A novel (Zr–Ce) incorporated Ca(OH)2 nanostructure as a durable adsorbent for CO2 capture

• Synthesis of (Zr–Ce) incorporated Ca(OH)2 adsorbent via a facile precipitation method.
• To develop a new regenerable and durable adsorbent for CO2 capture with greater efficiency.
• To compare with the pure Ca(OH)2 adsorbent.

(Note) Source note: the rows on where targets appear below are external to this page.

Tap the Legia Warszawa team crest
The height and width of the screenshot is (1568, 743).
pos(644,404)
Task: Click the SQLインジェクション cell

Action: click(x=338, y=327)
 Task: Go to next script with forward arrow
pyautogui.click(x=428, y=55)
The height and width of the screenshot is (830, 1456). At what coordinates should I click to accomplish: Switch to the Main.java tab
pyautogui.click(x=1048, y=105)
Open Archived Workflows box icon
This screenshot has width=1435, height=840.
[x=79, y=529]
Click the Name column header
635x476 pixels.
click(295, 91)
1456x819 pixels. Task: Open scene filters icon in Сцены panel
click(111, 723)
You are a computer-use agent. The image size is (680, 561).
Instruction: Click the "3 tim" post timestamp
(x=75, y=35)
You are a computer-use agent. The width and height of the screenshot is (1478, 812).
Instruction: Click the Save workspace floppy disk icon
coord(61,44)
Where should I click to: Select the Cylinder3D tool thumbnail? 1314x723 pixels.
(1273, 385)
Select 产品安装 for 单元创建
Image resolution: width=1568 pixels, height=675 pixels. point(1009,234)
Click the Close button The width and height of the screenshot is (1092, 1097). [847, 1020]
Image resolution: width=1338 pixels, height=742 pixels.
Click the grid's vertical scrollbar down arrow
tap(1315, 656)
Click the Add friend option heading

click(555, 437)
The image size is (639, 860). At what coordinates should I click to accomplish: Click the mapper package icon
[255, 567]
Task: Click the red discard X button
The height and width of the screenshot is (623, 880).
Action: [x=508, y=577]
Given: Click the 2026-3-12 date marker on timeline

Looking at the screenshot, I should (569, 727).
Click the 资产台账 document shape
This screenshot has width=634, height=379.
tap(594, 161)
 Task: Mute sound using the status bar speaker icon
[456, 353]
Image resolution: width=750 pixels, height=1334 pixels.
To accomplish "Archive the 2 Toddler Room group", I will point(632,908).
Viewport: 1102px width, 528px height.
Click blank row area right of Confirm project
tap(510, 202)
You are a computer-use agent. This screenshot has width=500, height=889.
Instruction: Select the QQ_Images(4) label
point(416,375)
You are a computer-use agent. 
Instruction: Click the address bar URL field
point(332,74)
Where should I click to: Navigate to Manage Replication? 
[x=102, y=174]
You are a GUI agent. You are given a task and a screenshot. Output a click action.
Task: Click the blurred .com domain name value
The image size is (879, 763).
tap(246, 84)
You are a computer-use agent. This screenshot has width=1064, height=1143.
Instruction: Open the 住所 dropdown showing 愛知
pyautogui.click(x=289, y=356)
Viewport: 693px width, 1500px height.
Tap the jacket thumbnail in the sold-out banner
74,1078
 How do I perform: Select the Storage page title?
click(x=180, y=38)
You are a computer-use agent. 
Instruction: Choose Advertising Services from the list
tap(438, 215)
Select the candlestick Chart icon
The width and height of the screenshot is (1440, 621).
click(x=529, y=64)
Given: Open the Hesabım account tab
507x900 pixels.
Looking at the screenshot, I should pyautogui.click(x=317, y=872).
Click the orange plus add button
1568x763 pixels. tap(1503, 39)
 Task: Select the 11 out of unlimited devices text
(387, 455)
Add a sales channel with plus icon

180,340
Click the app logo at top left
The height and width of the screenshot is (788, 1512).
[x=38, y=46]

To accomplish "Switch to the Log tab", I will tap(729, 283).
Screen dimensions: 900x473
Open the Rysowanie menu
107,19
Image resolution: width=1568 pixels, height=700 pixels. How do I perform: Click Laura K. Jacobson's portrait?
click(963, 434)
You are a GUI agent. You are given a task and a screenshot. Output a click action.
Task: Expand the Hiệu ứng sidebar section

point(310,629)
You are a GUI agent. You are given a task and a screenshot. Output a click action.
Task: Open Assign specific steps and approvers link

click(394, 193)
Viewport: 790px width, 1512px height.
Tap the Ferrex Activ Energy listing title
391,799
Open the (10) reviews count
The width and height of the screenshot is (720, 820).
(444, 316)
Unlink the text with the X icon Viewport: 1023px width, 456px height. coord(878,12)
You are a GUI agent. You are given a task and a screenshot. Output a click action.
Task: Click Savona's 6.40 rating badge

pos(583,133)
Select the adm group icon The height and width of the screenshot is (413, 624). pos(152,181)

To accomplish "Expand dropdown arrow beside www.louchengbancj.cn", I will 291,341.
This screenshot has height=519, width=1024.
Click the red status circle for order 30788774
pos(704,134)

A novel high-efficiency (Zr–Ce) incorporated Ca(OH)2 nanostructure adsorbent for CO2 capture was synthesized using calcium acetate monohydrate precursor containing n-hexadecyltrimethyl ammonium bromide and sodium hydroxide via a precipitation method. The cyclic carbonation/calcination performance of the novel adsorbent was investigated using a thermogravimetry-differential thermal analysis (TG-DTA) apparatus. The novel (Zr–Ce) incorporated Ca(OH)2 adsorbent exhibited a significantly improved CO2 adsorption capacity, cyclic stability and remarkable carbonation conversion up to ~96% for 14 carbonation/calcination cycles compared with the pure Ca(OH)2 adsorbent. This result may be due to the large Brunauer–Emmett–Teller (BET) surface area (80.23 m2/g), the wide range of mesopore size distribution (2–30 nm) and the presence of the high temperature sintering resistance Ce2Zr3O10 compound of the novel adsorbent.